Emerging-market and small-cap stocks are known for their awesome growth potential and high volatility. So when you put the two together, you have a formula for a super-charged investment with unparalleled growth potential.
Combining emerging-market and small-cap stocks offers investors a unique opportunity to invest in early-stage companies in growing economies, the perfect recipe for long-term gains. But finding and investing in individual stocks in emerging markets is challenging. Not only is there a lack of coverage from the analyst community, but these companies sometimes operate under different standards for compliancy and regulation, making information even more difficult to access.
That's why my favorite way to invest in emerging-market small caps is with exchange-traded funds (ETFs). In the past three years, my favorite fund has handily outperformed the S&P 500, more than doubling with a return of 115%. Take a look at the market-beating gains below.
The instrument in question is the Market Vectors Brazil Small-Cap ETF (NYSE: BRF), an ETF that tracks the performance of the Market Vectors Brazil Small-Cap Index. Although the fund can hold stocks with a market cap of just $150 million, its average holding has a market cap of $1.4 billion, placing it at the higher end of the small-cap range topping out at $2 billion.
The Brazil Small Cap ETF provides investors with direct exposure to Brazil, one of the fastest-growing emerging markets in the world. Brazil's torrid growth trajectory is being fueled by the commodities boom, since the country is one of the major exporters of soybeans, coffee, minerals and energy. The bullish trend in commodities has enriched the country and its middle class, with Brazilian bonds recently being upgraded to investment grade and consumers spending more disposable income on discretionary items that continues to drive gross domestic product growth. These are two long-term trends that have emerging-market economies, like Brazil, in position to grow at a faster pace than developed economies like Japan and the United States in the next 20 years.

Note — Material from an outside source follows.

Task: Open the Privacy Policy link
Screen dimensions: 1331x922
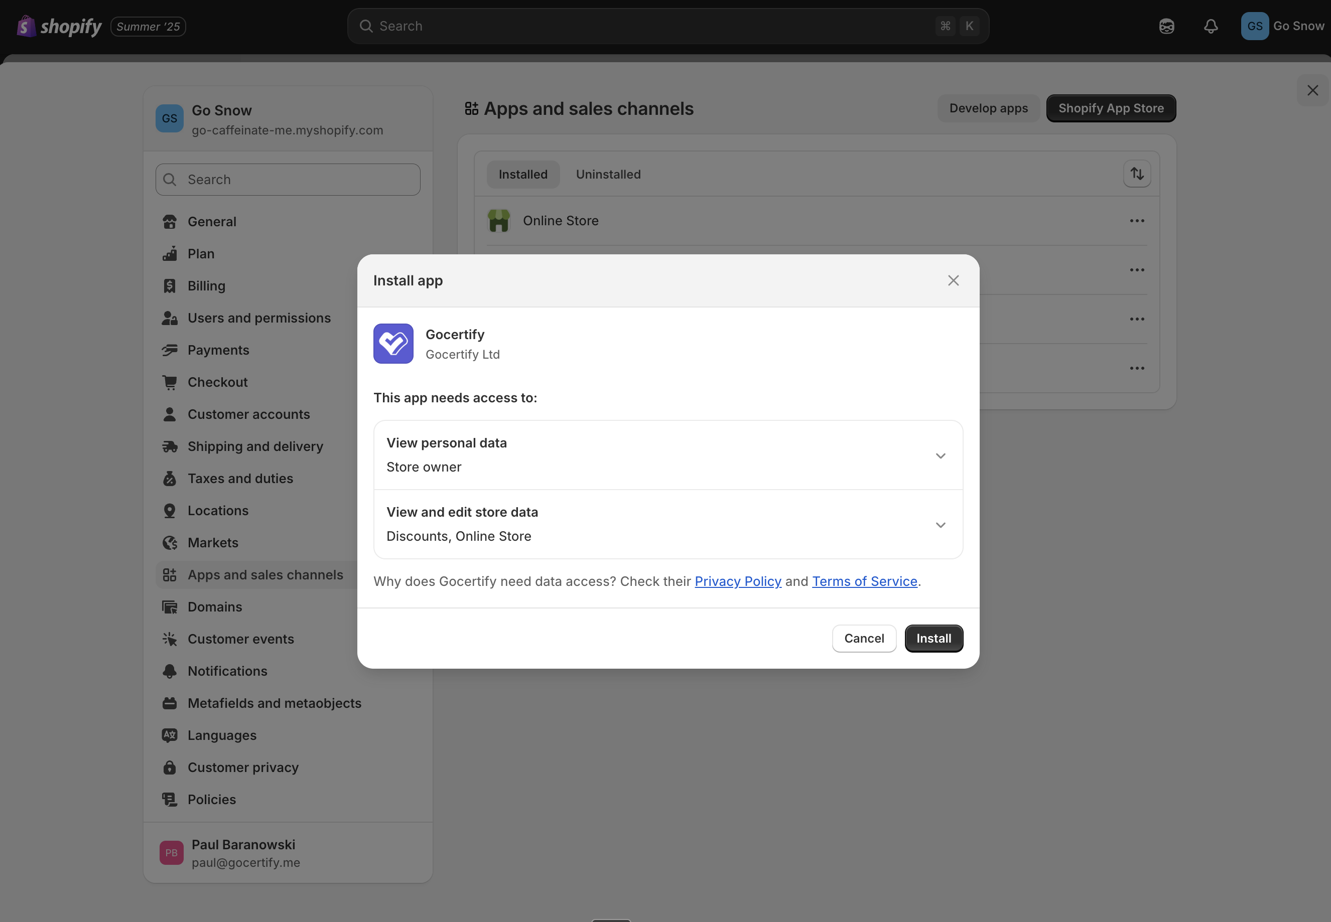Action: coord(737,582)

But while Brazil is an interesting investment destination in its own right, what makes this fund truly unique is its emphasis on small-cap stocks. Just by simple mathematics, small caps are usually younger companies in the early stages of growth. Some small caps will fail and go out of business, but many will prosper, grow many times over and produce huge returns for early investors.
The Brazil Small-Cap ETF has a relatively narrow investment concentration, with just 73 holdings. In a world of mega mutual funds and ETFs that can hold more than 1,000 stocks, the fund's small portfolio makes this a much focused investment vehicle.

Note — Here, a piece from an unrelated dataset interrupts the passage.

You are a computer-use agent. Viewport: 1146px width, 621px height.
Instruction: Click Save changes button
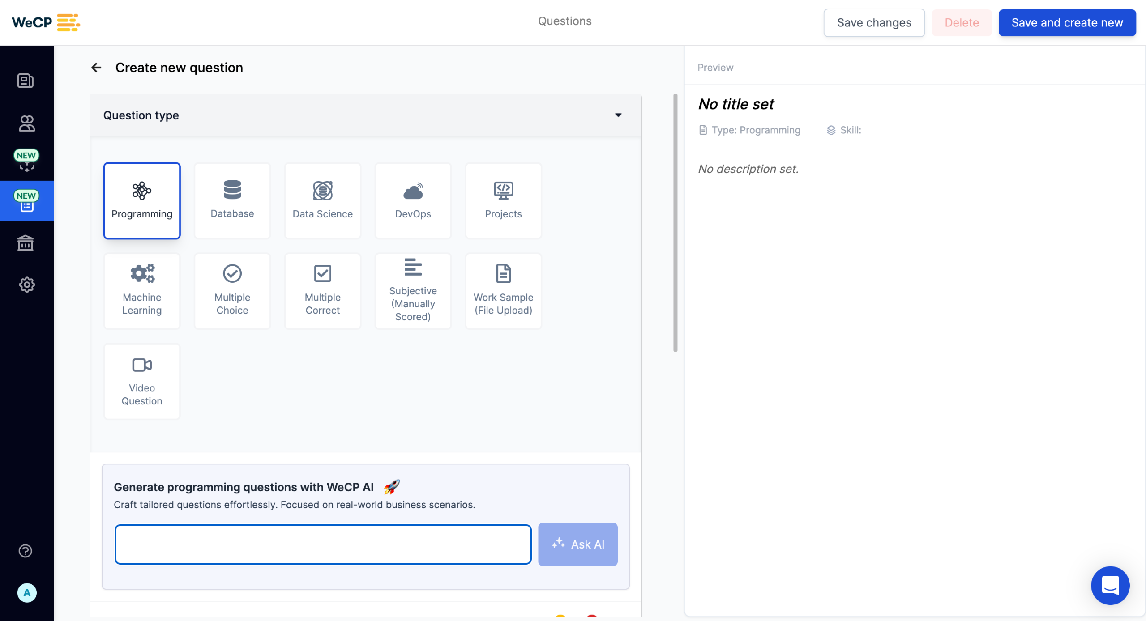click(x=874, y=23)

Before it can be included in the fund, a company has to be either traded on a Brazilian exchange or generate more than 50% of its revenue from within Brazil. With $530 million in assets under management, this find continues to gain popularity as more investors shift into international markets. Average daily volume of 237,000 shares provides plenty of liquidity and the tight bid-ask spread of only pennies helps reduce price slippage when executing large orders.
The fund has occasionally been known to trade at a premium to its net asset value (NAV), a price discrepancy that forces investors to pay a premium to the underlying value of shares, so be sure to know what the NAV spreads look like before executing a trade. According to Morningstar, that's not the case right now. The fund's NAV of $40.98 is slightly below the ETF's recent price of $41.
Another added bonus of the fund is that it carries a very healthy dividend yield of nearly 3%. This beats the S&P 500 and 10-year Treasury bonds, so it looks very attractive in a low-yield environment.
In terms of fees, this fund's expense ratio of 0.59% may seem high compared to other ETFs, but it still falls below the category average of 0.84%. Helping on the fee front, Brazil just lifted a temporary 2% tax on international capital inflows in an attempt to attract more investors, but this could also come back sometime down the line, so it's something to keep your eye on.
Risks to Consider: Emerging-market and small-cap stocks are more volatile than developed economies and large caps. Anyone buying small caps in emerging markets should be prepared for big swings in prices.
Action to Take: Using an exchange-traded-fund is a great way to reduce individual company risk and attain instant diversity. The Brazil Small Cap ETF is the best in class and a great way to cash in on Brazil's growing economic power.
Michael Vodicka does not personally hold positions in any securities mentioned in this article. StreetAuthority LLC does not hold positions in any securities mentioned in this article.